Contrairement à beaucoup de victimes, Nato Caluag n’était pas pauvre quand il est devenu dépendant. Il n’était pas dans une situation le forçant à vendre de la drogue pour survivre. Pour lui, c’était juste « cool », « à la mode ». Aujourd’hui, Nato explique aux drogués que cela ne nourrit que des désirs superficiels. Il approuve le message du pape François de 2013, affirmant que les drogués ont tous une histoire personnelle qui doit être entendue et comprise, qui doit être guérie et purifiée. Le père Flavie Villanueva, prêtre rédemptoriste, vient en aide aux veuves et orphelins touchés par la mort de leurs proches lors de la guerre antidrogue. Pour le prêtre, les drogués sont des personnes blessées. « Toute personne malade doit pouvoir être prise en charge et soignée », pointe le prêtre, pour qui ignorer ces personnes « revient à les condamner ». Le père Villanueva explique que l’Église et le gouvernement ont le « devoir sacré » d’accompagner les victimes de la drogue pour qu’elles puissent retrouver leur dignité.
Karen Rose Vardeleon, psychologue de l’ONG Childfam-Possibilities, confie que les préjugés rendent la réhabilitation des drogués d’autant plus difficile. « Il est tentant de mettre tous les drogués dans le même sac, en les classant tous comme des criminels indignes d’être sauvés », affirme Karen. « Mais en fait, il faut les voir comme des personnes se battant contre la maladie, comme des gens qui, avec des soutiens adaptés, peuvent cheminer vers la guérison », soutient-elle. Pour la psychologue, cela implique de « leur apprendre à trouver la force de gérer le manque ». « Pour que la société change de mentalité vis-à-vis d’eux, il faut commencer par leur donner ce dont ils ont besoin, c’est-à-dire des soins physiques et psychologiques adaptés et un accompagnement communautaire », ajoute Karen.

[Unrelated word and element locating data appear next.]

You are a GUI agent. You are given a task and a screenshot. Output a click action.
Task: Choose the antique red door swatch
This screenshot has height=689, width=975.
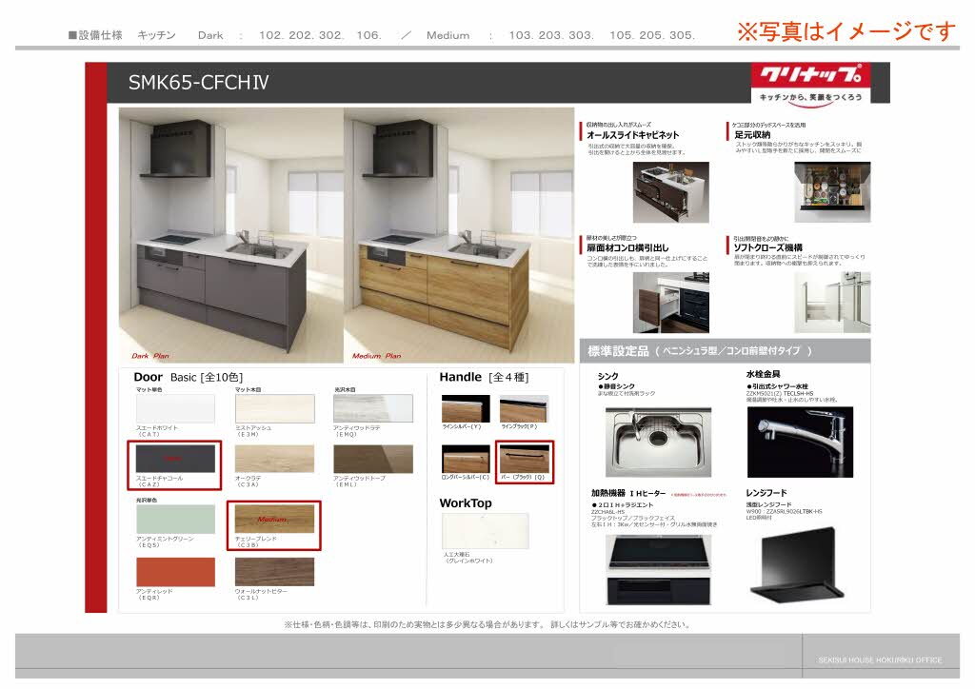[175, 572]

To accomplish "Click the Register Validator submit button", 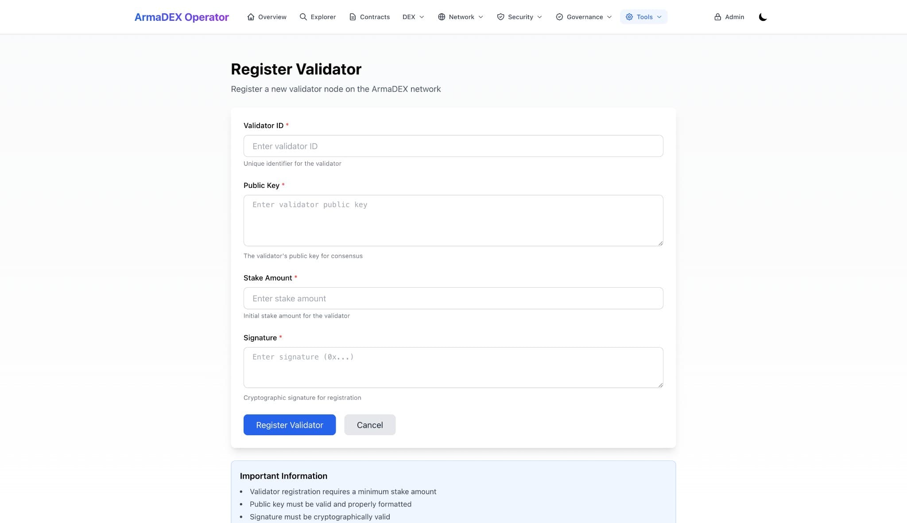I will click(x=289, y=425).
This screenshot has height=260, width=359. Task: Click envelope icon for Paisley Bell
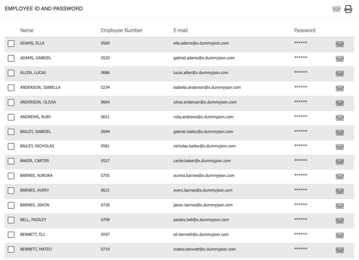point(339,221)
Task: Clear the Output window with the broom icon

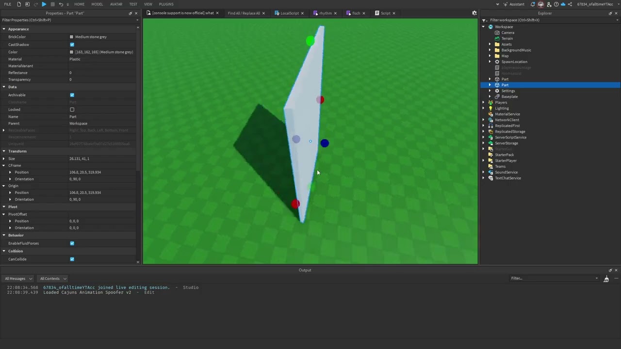Action: click(x=606, y=278)
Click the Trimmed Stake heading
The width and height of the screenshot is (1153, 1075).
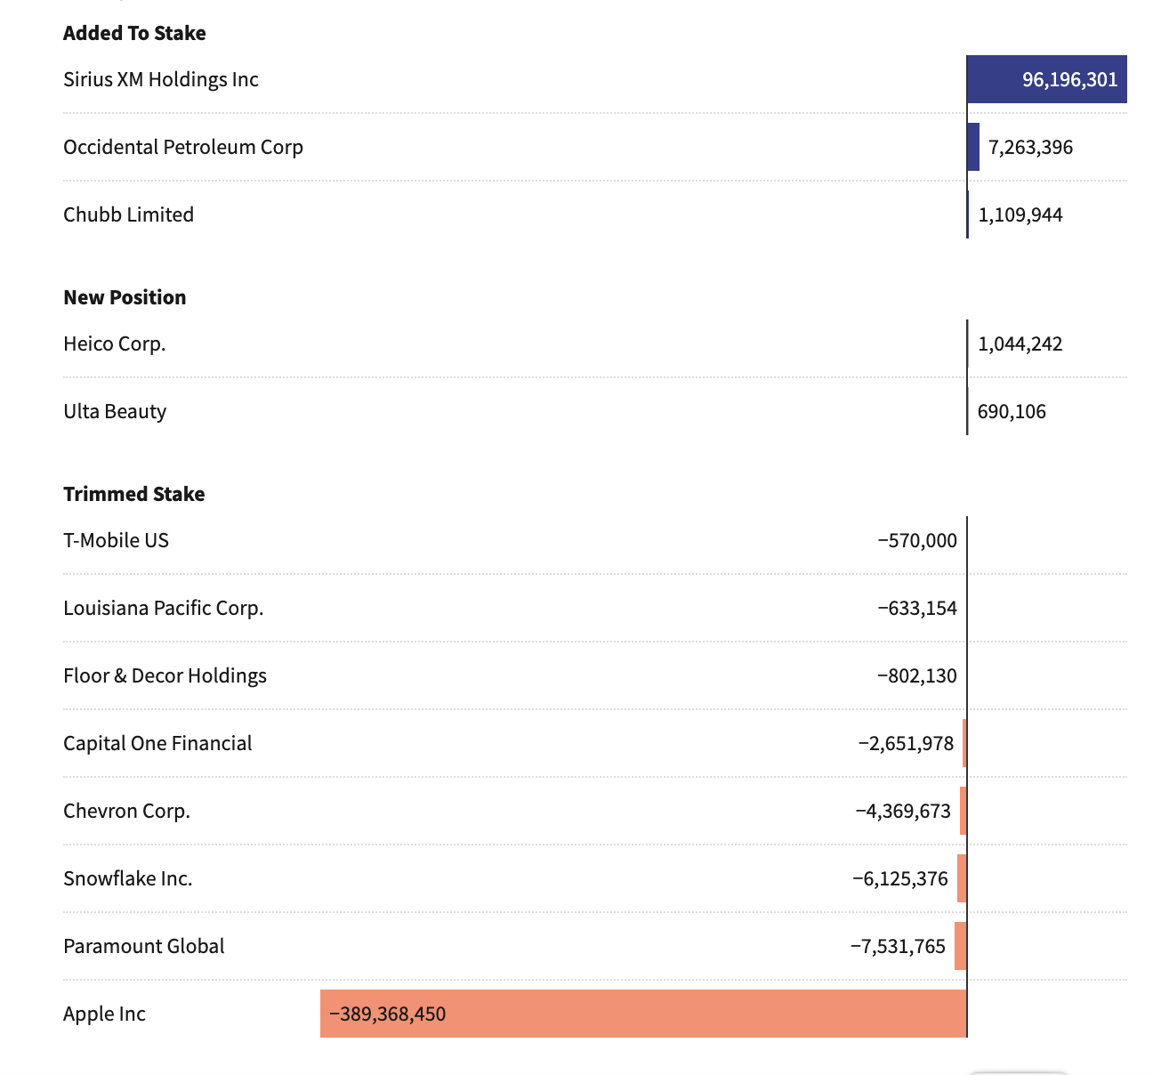pos(133,494)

Caluag continue d’écouter la jeune femme en pleurs. Il lui tend un mouchoir. Cela dure plus d’une heure. Elle lui parle des matins où elle arrive à peine à se lever de son lit, et combien il lui est difficile d’aller se coucher le soir. Nato lui propose alors de se mettre au sport et peut-être de consulter un médecin. Et surtout, de toujours s’efforcer de penser à des choses positives. L’accompagnement de Nato a apporté à beaucoup d’autres, depuis dix ans, beaucoup d’aplomb et d’espoir. L’ancien drogué avoue que s’il peut entreprendre tout ce qu’il fait pour ces personnes aujourd’hui, c’est parce qu’on lui a donné la chance de pouvoir se libérer de l’addiction qui l’entravait.